### Your tasks:
1 > From the Guantanamo detainee account, retype the passage starting with "On conditions now" and going on through "all he has.".
2 > Answer these questions from the Guantanamo detainee account:
(a) How many detainees were on Younus's block when the guards came in?
(b) How much weight has Younus lost?
(c) What is Younus using as a pillow in Camp 6?
3 > According to the Guantanamo detainee account, why is it worse now than when the same tactics were used 11 years ago? Answer in one to three sentences.

### Page text:

- - - - - - -

They shackled detainees’ hands and feet and moved them into individual isolation cells. “Finally at night they gave blankets. It was very cold in the empty cells.”

In terms of the number of guards that “invaded” the block: “More than 50 came in on my block and there were only 13 detainees on my block. Nobody [no detainees] thought to fight. What do we have to fight with? [Plus] we were outnumbered. Guards were scary, they were ready to use guns, use force. It was very scary.”

More about how Younus was awoken on Sunday: “Sunday I was sleeping. I heard people yelling outside, so I came outside of cell. Then I saw guards closing outside doors and the guards with guns. They used tear gas to keep detainees away. Heard sound of gun next door. Said three were injured: one on belly, one on hand, one on body. They were taken to hospital. Not sure how they are doing. Everyone is traumatized by what happened.”

“To be treated this way after 11 years is not right. They are using the same rules as first day of opening Gitmo.”

“Water now is privilege. There is no right to have water and they tell you that they can cut it at any time. I suffer all day. We don’t know when this will end. They said this is just the beginning. We were calling for things to get better, but things are worse.”

Younus is still in Camp 6, but in isolation.

“Nightmare has started again. I feel distress, anxiety, disease, anger. In the future no one knows what could happen, what to expect now that this has happened. Camp 6 now isolation. Everyone in his cell. Only 2 detainees can have rec at a time. Same rules as when Camp 6 was opened for first time in 2007. It’s like we are starting again from the beginning, like a game.”

Younus would like to “thank everyone who can save me from this hell. I have German connection. I would be grateful for them to help me be free. I am in a helpless place, I have lost hope in the democracy of the United States. I thought my torture had ended, but what is happening now is horrible. I feel like a slave in Gitmo. Thank anyone who can do anything to help people in Gitmo. I really need your help. My wish is that nice people around the world can help.”

On conditions now in camp 6: Younus is sleeping on “concrete, hard floor, very cold. Knees, head, body hurts. No pillows, hard to sleep. My shoes are my pillows. Pains in back. Cannot move, cannot pray, cannot get to toilet because I am in pain.”

“My dream is one day I will leave this place.” Younus seemed very anxious because of what happened Sunday and said that he’s “afraid that I will be punished and they will take everything I have now.” A blanket is all he has.

They have gone “back to 2002-2003.” Younus believes they did this so that detainees would “stop complaining or requesting things to be better.” He said they said: “You have no right to ask for your release and better treatment.”

Younus knew they were using the detainees blocking the cameras as a so-called justification for the raid because “when they invaded the block, they told us get on floor, lay on belly, don’t cover camera. Now using old rules, start practicing old rules. When you ask why, they say it’s because people were hiding cameras. They say they don’t know when things will get better.”

“No one [guards] will give answers why this [Sunday’s raid and loss of everything] has happened. Will it stay forever, or short time? No one says anything, just that this is punishment for hiding cameras. No way to negotiate now, we just have to obey.”

“People are old, sick and they cannot deal with this.” He said in many ways it’s worse now than when these same tactics were used 11 years ago because the men have aged and have been through hell in Gitmo all these years. “Unfair that they are back to treating us like animals.”

Younus has “now lost 35 lbs. Going down. Taking Ensure but weight is still going down.” He will continue to take Ensure himself because he “doesn’t want tubes in nose.”

Again, before the call ended, Younus wanted to “please say thank you to everyone out there.”

- - - - - - -

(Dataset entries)
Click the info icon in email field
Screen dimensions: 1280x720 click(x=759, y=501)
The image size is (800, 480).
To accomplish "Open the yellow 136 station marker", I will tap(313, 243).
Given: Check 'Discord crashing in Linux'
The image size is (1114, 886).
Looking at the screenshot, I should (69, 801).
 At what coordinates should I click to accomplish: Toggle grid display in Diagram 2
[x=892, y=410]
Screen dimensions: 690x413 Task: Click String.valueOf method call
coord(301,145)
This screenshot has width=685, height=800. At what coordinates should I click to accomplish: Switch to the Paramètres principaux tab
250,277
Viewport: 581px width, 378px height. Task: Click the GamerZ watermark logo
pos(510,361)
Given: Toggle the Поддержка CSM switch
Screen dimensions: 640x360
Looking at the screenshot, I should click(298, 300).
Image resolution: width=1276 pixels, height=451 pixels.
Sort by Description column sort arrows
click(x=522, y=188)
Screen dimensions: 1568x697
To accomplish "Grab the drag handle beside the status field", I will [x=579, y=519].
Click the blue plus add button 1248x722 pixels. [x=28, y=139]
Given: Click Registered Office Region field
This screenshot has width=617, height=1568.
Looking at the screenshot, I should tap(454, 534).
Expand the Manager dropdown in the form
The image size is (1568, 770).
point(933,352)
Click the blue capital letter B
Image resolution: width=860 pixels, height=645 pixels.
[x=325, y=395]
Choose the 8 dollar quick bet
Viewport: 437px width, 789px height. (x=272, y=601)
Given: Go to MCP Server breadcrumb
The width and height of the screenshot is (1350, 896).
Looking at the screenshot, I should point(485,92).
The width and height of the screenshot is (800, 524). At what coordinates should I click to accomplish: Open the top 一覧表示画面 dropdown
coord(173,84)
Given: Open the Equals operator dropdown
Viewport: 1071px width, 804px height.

- - - - - - -

### Answers to the exercises:
1 >
On conditions now in camp 6: Younus is sleeping on “concrete, hard floor, very cold. Knees, head, body hurts. No pillows, hard to sleep. My shoes are my pillows. Pains in back. Cannot move, cannot pray, cannot get to toilet because I am in pain.”

“My dream is one day I will leave this place.” Younus seemed very anxious because of what happened Sunday and said that he’s “afraid that I will be punished and they will take everything I have now.” A blanket is all he has.

2 >
(a) 13 detainees.
(b) 35 lbs.
(c) His shoes.

3 > The men have aged and have been through hell in Gitmo all these years. Many are now old and sick and cannot deal with this treatment.